Implementation of CRC for ADS7066

The ADS7066 device features a bidirectional CRC module. When CRC is enabled, the ADS7066 sends data with a CRC byte appened to the host to be evaluated by the host. For incoming data to the ADS7066, the host will send the data with a CRC byte appended to be evaluated by the ADS7066.

For each data frame, a CRC code is calculated based on the generator polynomial and the data payload in the frame. The ADS7066 implements the CRC-8-CCITT polynomial, shown in ADS7066 Register Read Timing Diagram With CRC Enabled, and is pre-set with 1 data values(1111 1111b). The host and ADC append a CRC code on transmitted data. Each device also computes that the CRC code received is correct based on the data received. This allows for instant detection of communication errors over the SPI bus.

Equation 1.

When the CRC module is enabled in the ADS7066 device, the communication bus will need to use 32-bit SPI frames, usually comprised of a 24-bit data payload and an 8-bit CRC byte; zeros should be used to fill the 32-bit data frame if needed. The timing diagram in Figure 1-1 illustrates a completed data transfer of the ADS7066 CRC of a typical register read with CRC enabled.

Due to the elongated communication frames, the throughput rate is decreased. Each frame will be eight clock pulses longer than expected with CRC enable. For example, without CRC enabled, the clock rate needed to achieve a sampling rate of 500 kSPS would be 8 Mhz. This is based on only outputing conversion data without any status flags included, which means one frame is completed with 16 SCLK pulses. When CRC is enabled, the SPI frame now needs to be 32 SCLK pulses. If the clock frequency is maintained at 8 Mhz, then the sampling rate has now decreased from 500kSPS to 250 kSPS. This is due to the longer SPI frames needed. To achieve the target sampling rate of 500 kSPS with CRC enabled the clock rate will need to be increased from 8 Mhz to 16 Mhz to compensate for the longer SPI frame.

After the data integrity check of recomputing the CRC calculation and there are no errors detected, then all commands continue as expected.

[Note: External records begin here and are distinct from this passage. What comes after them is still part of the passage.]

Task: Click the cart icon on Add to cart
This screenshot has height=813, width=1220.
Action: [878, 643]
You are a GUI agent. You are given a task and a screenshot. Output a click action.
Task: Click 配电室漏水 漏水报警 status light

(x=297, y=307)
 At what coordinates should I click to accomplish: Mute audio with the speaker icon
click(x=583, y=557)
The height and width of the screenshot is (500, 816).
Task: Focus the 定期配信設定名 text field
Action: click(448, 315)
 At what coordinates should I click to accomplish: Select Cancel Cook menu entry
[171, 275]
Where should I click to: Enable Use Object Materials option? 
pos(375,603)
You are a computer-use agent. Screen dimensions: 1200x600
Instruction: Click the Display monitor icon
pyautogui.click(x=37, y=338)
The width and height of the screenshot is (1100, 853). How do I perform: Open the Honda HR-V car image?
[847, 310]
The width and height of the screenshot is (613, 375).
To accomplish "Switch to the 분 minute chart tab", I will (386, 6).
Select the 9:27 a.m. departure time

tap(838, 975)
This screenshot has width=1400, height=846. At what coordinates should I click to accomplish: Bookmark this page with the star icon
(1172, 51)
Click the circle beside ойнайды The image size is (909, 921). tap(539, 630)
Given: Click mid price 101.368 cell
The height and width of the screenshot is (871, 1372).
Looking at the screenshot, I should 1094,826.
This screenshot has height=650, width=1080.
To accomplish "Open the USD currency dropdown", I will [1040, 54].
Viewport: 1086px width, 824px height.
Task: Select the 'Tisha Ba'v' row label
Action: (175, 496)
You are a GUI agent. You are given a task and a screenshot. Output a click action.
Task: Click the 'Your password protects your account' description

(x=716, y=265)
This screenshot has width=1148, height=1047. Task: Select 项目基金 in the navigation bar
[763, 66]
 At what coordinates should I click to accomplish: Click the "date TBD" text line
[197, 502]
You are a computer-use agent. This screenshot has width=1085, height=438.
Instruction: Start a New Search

If a CRC error occurs, meaning an error in the expected CRC value does not match the CRC value transmitted, then the ADS7066 device will not execute the command where the error was detected. Thereafter, the device will no longer respond to any register writes, but will respond to read commands and provide ADC conversion measurements. During this time, correct CRC codes are still needed for read commands sent to the device. When the error is detected, the device will set a status flag that notifies the user a CRC error has occured. The device will return back to normal operation once the status flag is cleared. Until the CRC status error flag is cleared the device will not respond to any write commands other than a write command to clear the CRC error status flag.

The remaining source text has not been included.